5.6.2.5 ECC Full Public Key Validation Routine ECC full public key validation refers to the process of checking all the arithmetic properties of a candidate ECC public key to ensure that it has the unique correct representation in the correct
(additive) subgroup (and therefore is also in the correct EC group) specified by the associated
ECC domain parameters. ECC full public key validation does not require knowledge of the
associated private key and so may be done at any time by anyone.
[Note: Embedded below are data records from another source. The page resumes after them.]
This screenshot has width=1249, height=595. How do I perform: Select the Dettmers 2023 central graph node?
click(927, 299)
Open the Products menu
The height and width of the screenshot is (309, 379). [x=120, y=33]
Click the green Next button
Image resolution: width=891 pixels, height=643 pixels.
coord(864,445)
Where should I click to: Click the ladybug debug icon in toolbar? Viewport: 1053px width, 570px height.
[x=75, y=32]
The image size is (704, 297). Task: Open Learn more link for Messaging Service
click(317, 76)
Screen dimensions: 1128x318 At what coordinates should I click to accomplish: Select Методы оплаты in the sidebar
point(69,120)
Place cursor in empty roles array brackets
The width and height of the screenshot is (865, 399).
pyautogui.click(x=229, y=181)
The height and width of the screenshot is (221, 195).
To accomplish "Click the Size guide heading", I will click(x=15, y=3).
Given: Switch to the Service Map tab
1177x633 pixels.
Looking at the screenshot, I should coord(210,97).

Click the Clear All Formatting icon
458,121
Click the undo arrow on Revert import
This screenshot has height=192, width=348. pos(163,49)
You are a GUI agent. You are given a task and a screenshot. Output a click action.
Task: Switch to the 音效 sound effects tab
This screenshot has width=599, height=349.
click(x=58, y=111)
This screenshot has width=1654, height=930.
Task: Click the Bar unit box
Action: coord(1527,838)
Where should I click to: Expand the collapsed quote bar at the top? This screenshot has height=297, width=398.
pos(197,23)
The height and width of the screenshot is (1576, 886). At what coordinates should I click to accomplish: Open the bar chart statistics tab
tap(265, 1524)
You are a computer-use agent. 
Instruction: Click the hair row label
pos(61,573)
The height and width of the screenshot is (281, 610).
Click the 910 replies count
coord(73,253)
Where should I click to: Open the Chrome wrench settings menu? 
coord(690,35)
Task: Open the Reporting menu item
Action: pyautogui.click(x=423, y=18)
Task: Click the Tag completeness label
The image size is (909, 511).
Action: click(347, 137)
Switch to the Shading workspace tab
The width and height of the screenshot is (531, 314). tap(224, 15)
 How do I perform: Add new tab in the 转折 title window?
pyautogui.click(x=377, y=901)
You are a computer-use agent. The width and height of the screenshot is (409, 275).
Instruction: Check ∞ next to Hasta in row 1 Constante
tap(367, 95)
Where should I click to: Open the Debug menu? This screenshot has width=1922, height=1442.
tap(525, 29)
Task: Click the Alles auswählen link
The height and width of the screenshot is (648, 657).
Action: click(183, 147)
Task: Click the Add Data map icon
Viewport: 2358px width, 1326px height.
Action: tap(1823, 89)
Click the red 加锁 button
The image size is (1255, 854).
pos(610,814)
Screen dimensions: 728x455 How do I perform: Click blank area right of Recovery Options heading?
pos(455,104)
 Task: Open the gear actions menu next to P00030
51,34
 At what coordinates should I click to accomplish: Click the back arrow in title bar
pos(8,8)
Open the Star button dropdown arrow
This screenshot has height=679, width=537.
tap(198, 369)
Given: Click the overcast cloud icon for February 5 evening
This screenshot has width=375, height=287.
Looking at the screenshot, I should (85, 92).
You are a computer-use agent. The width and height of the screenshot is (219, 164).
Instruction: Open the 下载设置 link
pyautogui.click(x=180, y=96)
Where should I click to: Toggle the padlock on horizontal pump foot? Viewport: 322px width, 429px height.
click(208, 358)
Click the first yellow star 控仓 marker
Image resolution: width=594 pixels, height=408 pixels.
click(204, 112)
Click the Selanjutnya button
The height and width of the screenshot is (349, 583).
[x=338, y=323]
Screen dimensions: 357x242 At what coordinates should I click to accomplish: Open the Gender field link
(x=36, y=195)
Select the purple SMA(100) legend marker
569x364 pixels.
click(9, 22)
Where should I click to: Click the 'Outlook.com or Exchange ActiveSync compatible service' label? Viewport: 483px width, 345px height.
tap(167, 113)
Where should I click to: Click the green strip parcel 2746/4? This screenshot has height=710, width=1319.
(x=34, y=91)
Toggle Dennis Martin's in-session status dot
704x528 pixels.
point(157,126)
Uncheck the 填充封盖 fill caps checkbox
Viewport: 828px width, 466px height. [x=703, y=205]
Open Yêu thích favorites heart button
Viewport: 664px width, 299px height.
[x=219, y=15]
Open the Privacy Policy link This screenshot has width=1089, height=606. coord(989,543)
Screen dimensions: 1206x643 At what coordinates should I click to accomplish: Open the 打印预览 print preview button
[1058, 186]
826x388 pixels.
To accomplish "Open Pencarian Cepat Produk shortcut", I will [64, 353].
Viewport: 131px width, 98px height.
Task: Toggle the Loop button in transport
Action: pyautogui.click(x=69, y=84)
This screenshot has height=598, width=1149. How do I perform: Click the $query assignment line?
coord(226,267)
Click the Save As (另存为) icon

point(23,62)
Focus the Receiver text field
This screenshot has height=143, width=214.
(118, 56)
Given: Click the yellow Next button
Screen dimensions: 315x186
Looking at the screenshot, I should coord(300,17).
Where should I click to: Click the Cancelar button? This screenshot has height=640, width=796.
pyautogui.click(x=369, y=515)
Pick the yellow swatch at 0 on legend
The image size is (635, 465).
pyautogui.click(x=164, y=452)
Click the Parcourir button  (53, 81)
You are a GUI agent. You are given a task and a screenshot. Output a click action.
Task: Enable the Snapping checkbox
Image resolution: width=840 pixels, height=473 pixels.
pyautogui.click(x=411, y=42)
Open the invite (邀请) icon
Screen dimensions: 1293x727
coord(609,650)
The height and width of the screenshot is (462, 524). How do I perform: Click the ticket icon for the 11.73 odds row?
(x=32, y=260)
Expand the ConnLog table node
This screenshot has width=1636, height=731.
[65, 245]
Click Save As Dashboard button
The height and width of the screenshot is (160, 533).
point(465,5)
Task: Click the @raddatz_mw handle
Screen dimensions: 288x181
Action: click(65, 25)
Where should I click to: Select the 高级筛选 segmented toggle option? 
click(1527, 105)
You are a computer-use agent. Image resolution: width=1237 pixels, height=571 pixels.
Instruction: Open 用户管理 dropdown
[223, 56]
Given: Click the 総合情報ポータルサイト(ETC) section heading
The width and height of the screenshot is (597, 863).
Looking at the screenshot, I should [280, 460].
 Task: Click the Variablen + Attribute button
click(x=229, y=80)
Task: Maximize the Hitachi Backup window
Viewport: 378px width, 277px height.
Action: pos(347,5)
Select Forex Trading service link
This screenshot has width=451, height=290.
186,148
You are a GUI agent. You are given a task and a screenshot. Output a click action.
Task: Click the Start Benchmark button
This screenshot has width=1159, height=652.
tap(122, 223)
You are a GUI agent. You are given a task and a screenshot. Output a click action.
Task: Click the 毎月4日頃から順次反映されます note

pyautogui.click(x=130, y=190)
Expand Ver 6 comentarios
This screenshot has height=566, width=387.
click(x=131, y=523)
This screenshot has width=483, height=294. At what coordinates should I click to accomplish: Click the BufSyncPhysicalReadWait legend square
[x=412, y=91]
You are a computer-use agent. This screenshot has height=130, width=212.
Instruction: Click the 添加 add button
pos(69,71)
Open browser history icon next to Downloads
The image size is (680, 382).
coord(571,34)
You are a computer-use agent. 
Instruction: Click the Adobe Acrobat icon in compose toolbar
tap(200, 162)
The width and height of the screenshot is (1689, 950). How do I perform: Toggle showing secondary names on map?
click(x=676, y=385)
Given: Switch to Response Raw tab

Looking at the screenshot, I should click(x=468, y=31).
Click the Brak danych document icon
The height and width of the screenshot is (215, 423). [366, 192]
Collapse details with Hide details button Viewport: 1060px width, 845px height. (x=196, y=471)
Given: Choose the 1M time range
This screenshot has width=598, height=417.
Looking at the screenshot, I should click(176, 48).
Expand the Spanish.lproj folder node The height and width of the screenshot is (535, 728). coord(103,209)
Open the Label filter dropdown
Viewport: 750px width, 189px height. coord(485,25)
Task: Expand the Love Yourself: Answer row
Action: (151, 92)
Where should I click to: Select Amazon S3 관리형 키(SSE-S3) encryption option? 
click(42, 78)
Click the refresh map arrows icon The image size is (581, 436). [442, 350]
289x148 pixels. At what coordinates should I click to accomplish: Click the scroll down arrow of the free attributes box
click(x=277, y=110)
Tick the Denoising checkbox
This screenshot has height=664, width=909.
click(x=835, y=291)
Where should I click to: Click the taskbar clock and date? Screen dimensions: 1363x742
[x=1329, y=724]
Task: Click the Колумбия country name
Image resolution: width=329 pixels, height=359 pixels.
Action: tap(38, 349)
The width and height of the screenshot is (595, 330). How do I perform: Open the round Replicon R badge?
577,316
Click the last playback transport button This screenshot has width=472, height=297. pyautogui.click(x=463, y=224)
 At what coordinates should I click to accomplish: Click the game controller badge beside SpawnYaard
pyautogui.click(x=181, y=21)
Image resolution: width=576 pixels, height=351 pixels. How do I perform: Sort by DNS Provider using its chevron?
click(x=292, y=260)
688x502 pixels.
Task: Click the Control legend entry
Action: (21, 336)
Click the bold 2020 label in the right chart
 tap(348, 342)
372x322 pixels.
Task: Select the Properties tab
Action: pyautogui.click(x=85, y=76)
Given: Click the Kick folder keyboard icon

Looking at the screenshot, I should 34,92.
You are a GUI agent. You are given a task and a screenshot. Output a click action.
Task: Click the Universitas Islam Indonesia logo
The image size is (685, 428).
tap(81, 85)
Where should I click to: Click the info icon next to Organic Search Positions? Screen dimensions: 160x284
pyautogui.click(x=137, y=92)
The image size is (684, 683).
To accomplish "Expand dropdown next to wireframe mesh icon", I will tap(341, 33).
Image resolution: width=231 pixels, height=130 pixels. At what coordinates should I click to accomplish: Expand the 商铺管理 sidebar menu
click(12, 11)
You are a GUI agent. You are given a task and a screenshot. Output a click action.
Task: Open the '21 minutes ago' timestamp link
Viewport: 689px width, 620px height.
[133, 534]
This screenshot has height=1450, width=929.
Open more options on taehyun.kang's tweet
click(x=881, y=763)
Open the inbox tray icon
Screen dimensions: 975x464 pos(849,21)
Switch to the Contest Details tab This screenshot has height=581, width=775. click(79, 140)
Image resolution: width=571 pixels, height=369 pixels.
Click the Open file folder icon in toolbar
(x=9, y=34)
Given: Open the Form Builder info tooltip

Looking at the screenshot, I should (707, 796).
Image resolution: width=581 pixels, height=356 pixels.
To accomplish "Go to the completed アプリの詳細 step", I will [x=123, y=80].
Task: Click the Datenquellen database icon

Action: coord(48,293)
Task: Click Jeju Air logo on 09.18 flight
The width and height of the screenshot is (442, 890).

This method may be used for a static ECC public key,
or an ephemeral ECC public key, when assurance of the validity of the key is obtained by method 1 or method 2 of Sections 5.6.2.1, 5.6.2.2, and 5.6.2.3.

Input:

  1. (q, FR, a, b {, SEED } , G, n, h): A valid set of ECC domain parameters, and
  2. Q =( xQ , yQ ): A candidate ECC public key.

Process:

  1. Verify that Q is not the point at infinity O. This can be done by inspection if the point is entered in the standard affine representation. (Partial check of the public key for an invalid range in the EC group.) O = A + -A = A + -1 * A = A + A if (A + A == A) then A is the point at infinity., this mean unusable for secure signatures.

TODO translate to GO : IF( ((-1 * [key.X , key.Y]) + [key.X , key.Y])==[key.X , key.Y] THEN [key.X , key.Y] is the infinite point and there is an error

  1. Verify that xQ and yQ are integers in the interval [0, p -1] in the case that q is an odd prime p , or that xQ and yQ are bit strings of length m bits in the case that q = 2^m . (Ensures that each coordinate of the public key has the unique correct representation of an element in the underlying field.) TODO: if(p==2^m) xQ und yQ must be bitstring of len m else xQ und yQ must between 0 and p-1
  2. If q is an odd prime p , verify that yQ^2 = xQ^3 + a * xQ + b (mod p).
    If q = 2^m , verify that yQ^2 + xQyQ = xQ^3 + a \ xQ^2 + b in the finite field of size 2^m . (Ensures that the public key is on the correct elliptic curve.)